Below are the records; print exactly the lines from the one with "Sort files by the Größe column header" through the last, both included, and leave the pictures out.

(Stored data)

..............................

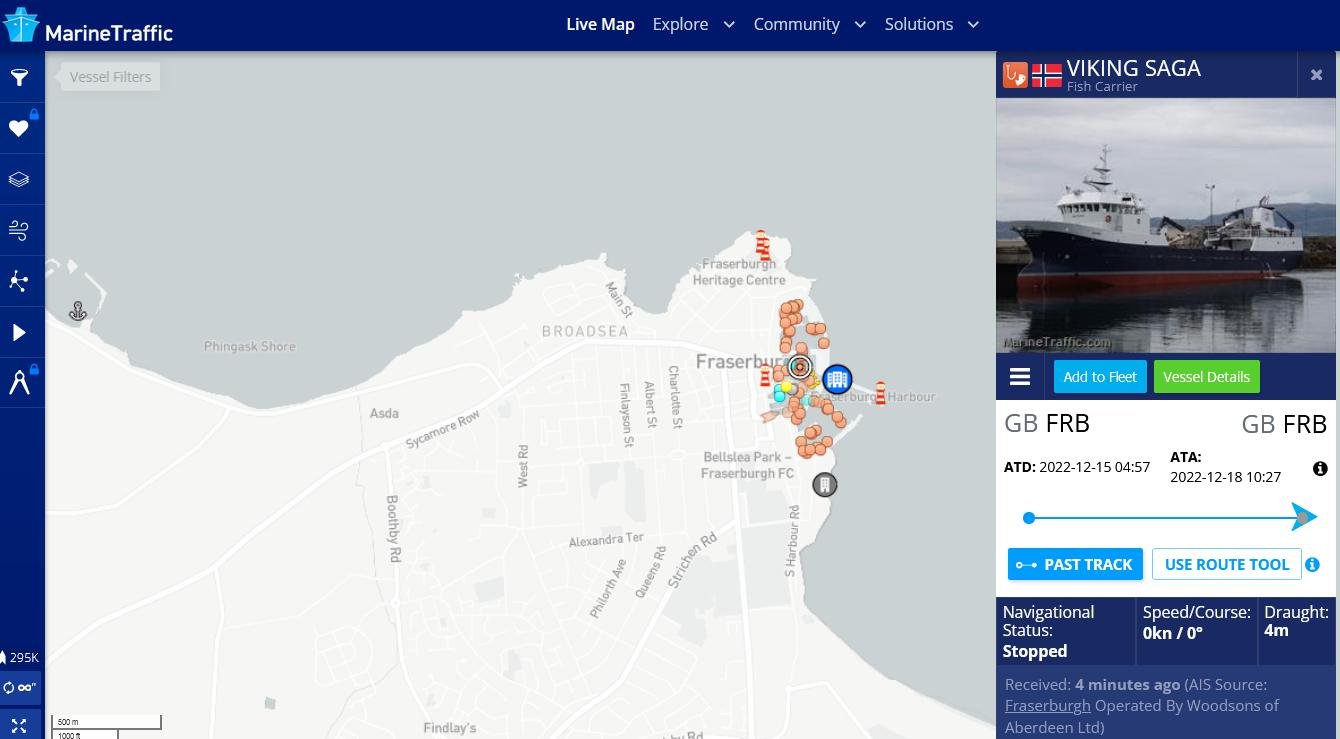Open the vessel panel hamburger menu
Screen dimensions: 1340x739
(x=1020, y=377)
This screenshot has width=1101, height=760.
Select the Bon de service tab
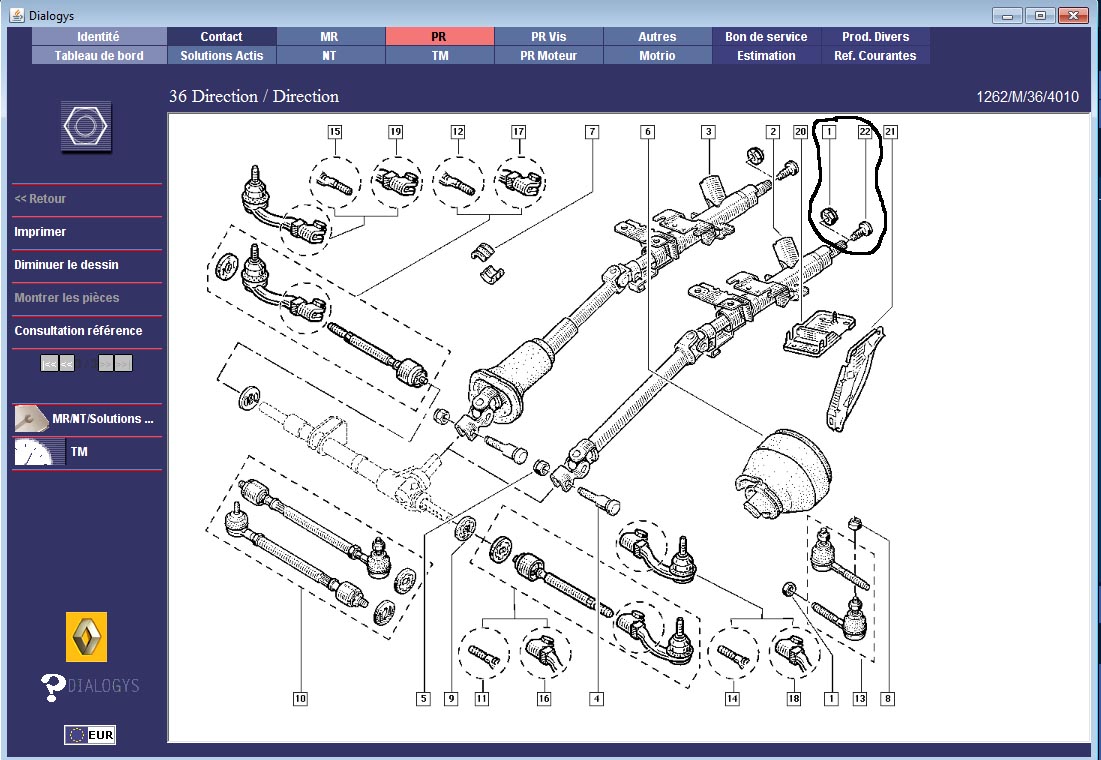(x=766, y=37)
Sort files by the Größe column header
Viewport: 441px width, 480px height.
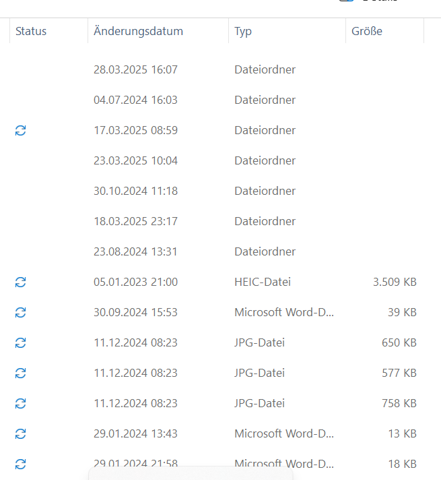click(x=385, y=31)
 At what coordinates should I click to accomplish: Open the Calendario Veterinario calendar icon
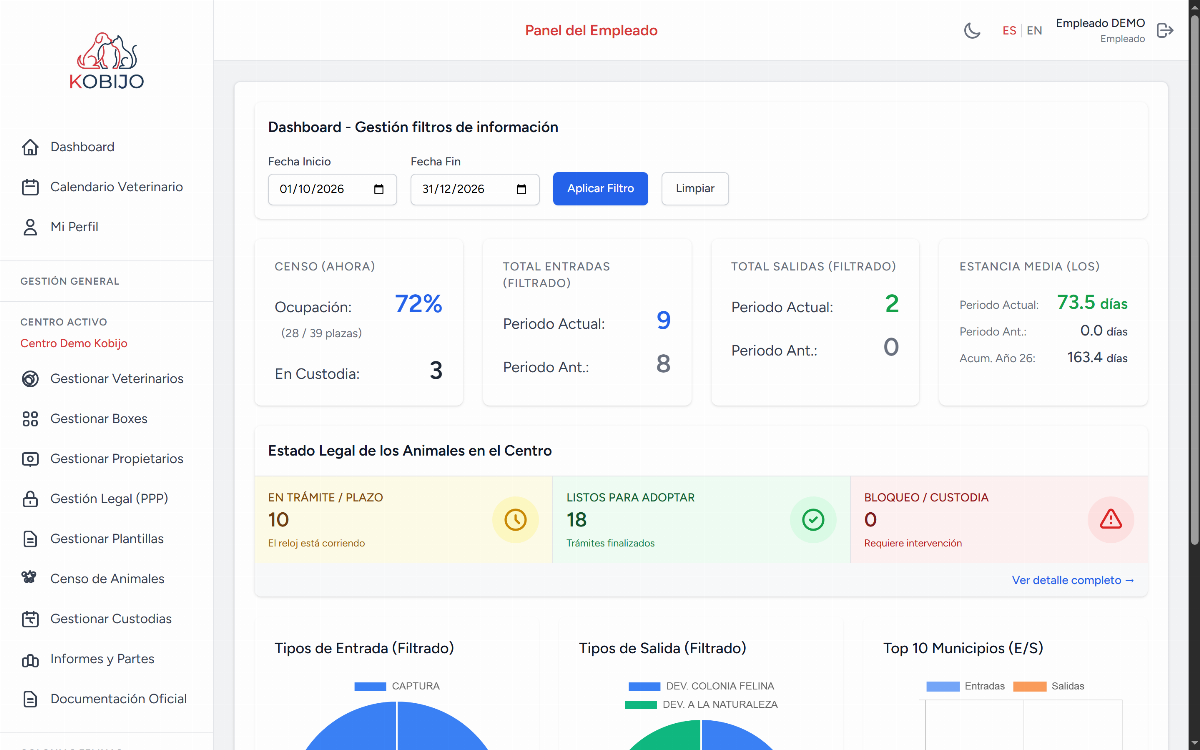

..............................

> OUTPUT FOR THIS TASK
Sort files by the Größe column header
Viewport: 441px width, 480px height.
click(x=385, y=31)
 At what coordinates should I click to accomplish: Open the Calendario Veterinario calendar icon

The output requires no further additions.